Una importante delegación, representante del Bodegón del Buen Estar de La Ermita, llegó al pie de la imagen milagrosa de Nuestra Señora de La Consolación de Táriba. Dejaron sus oraciones para que la Patrona Tachirense nos proteja siempre a todos. Afortunadamente, no le cambiaron el nombre a La Virgen Santa. Demás está decir que los fieles caminantes regresaron muy alegres a contar lo que vieron por la vía tan concurrida de regreso.

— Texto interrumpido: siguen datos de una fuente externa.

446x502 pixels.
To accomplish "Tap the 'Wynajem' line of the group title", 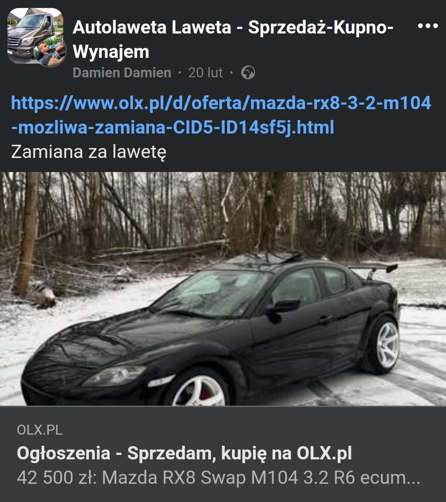I will coord(111,52).

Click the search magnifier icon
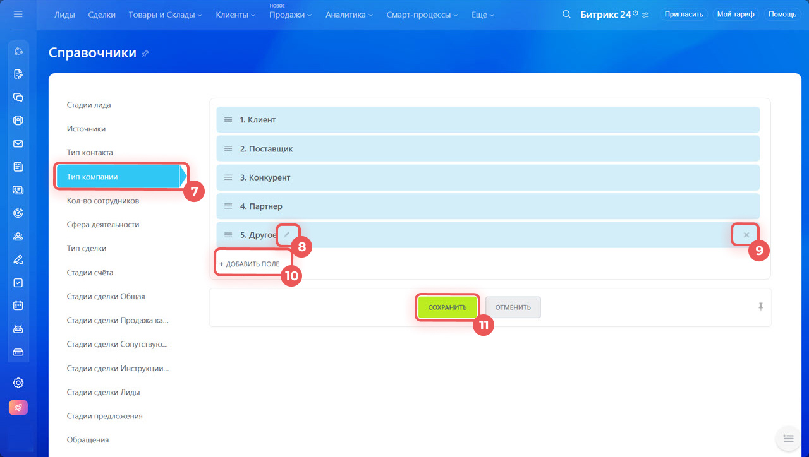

En una mañana fresca y de sonrisas por parte de los funcionarios de la oficina donde “se saca la cédula” sentimos un fuerte remezón para despertar ruegos al Todopoderoso y esperar que los muebles, lámparas, avisos y rostros se quedaran quietos para continuar con el proceso de identificación en La Castra. Ante el alboroto, un mamador de gallo gritó sin piedad: -Alguien está viviendo amancebado y este temblor seguidito es castigo divino. – Yo hice la diligencia y me casé por la iglesia con Melquiades, aclaro mi tía Pulqueria. Un dialogo antipático entre los necesitados de tan importantes documentos. -Qué falta de respeto meterse en la vida de la gente y que permitan esos gritos sobre el matrimonio y la vida privada de los usuarios en esta oficina, murmuró otra doñita. La vieja Pulqueria salió riendo con su cédula nuevecita y con una cartera vieja que le tapaba la cara. Deben ser los nervios por el temblor. Ella nos es así. En cada esquina una historia.
Al pueblo bello llegó un hombre que revolucionó todo el comercio de la comarca. El Doctor Soto era un perfecto charlatán de los que abundan últimamente por estos senderos inocentes de Dios. Después les cuento el chisme completo, cariños.